And I do. It’s a delightful thing to have Orrin Hatch write a song for Hanukkah. Of course I appreciate the absurdist quality to this project, but I also deeply appreciate Hatch’s earnestness. His lyrics are not postmodern or cynical, which is a blessing, because I for one have tired of the Adam Sandlerization of Judaism in America. Yes, we are, as a people, funny (at least when compared to other people, such as Croatians) but our neuroses, well-earned though they may be, have caused us to lacerate our own traditions, which are in fact (to borrow from Barack Obama) awesome. The story of Hanukkah is a good case in point—maybe the perfect one.
I also appreciate the song because Hatch’s collaborator, Madeline Stone, has written music that, to borrow this time from Felix Unger, is happy and peppy and bursting with love. And I love the fact that the song’s producer, Peter Bliss, hired a delightful singer named Rasheeda Azar, who was not only a back-up vocalist for Paula Abdul (Jew) and Janet Jackson (not a Jew) but is a Syrian-American from Terre Haute, Indiana. Rasheeda’s participation closes a circle of sorts, since the Syrian King Antiochus was, of course, the antagonist in the story of the Maccabean revolt.
And so it was a very American day in a recording studio on West 54th Street in Manhattan when we gathered to hear Rasheeda sing. In one small room were Bliss; Madeline Stone, a Jewish songwriter who writes contemporary Christian music in Nashville; a crew of downtown Jews from Tablet Magazine; Hatch’s chief of staff, Jace Johnson, who didn’t seem to know exactly what he was doing there, but was very nice about the whole episode; and Hatch himself, who sang background vocals and even showed us the mezuzah he wears under his shirt. Hatch, like many Mormons, is something of a philo-Semite, and though he is under no illusions about Jewish political leanings in America—he told me that though he likes Barbra Streisand very much, he’s fairly sure she doesn’t like him—he possesses a heartfelt desire to reach out to Jews.
Hatch said he hoped his song would be understood not only as a gift to the Jewish people but that it would help bring secular Jews to a better understanding of their own holiday. “I know a lot of Jewish people that don’t know what Hanukkah means,” he said. Jewish people, he said, should “take a look at it and realize the miracle that’s being commemorated here. It’s more than a miracle; it’s the solidification of the Jewish people.”
He’s right. Without Judah Maccabee’s militant intervention in 167 BCE, the Syrian program of forced Hellenization might have brought about a premature end to the Jewish story.

9 comments:

moonlight1021 said...

http://www.youtube.com/watch?v=Rz61J9MaQSo&feature=related

Funny Mincha--aka: Jewish humor.

moonlight1021 said...

This is such an important question, "Are we ready for Teshuva from Hanahaga of the לץ?" So what is the answer?

If the לץ=joker, take Batman vs. the Joker, the joker is the worse villain ever.

The Joker is portrayed as a master criminal whose characterization has varied from that of a violent psychopath to a goofy trickster-thief. He is the archenemy of Batman, having been directly responsible for numerous tragedies in Batman's life, including the paralysis of Barbara Gordon and the death of Jason Todd, the second Robin.

Throughout the character's long history, there have been several different origin tales; they most commonly depict him as falling into a vat of chemical waste, which bleaches his skin and turns his hair green and his lips bright red, giving him the appearance of a clown.

══════════

- _Goal_
In the piece above about Orrin Hatch's Hanukkah song, what was the name of the singer the producer hired to perform it?

- _Provided data_
══════════

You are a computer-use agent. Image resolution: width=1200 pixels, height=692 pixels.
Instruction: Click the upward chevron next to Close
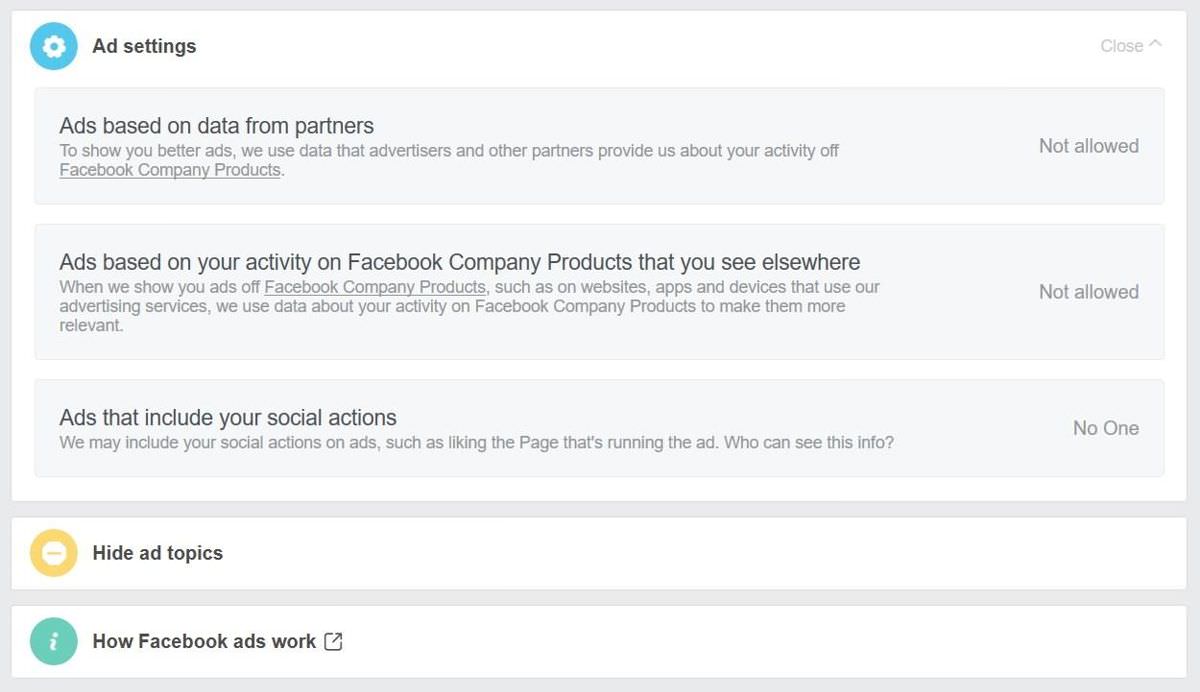(1155, 44)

══════════

- _Solved problem_
Rasheeda Azar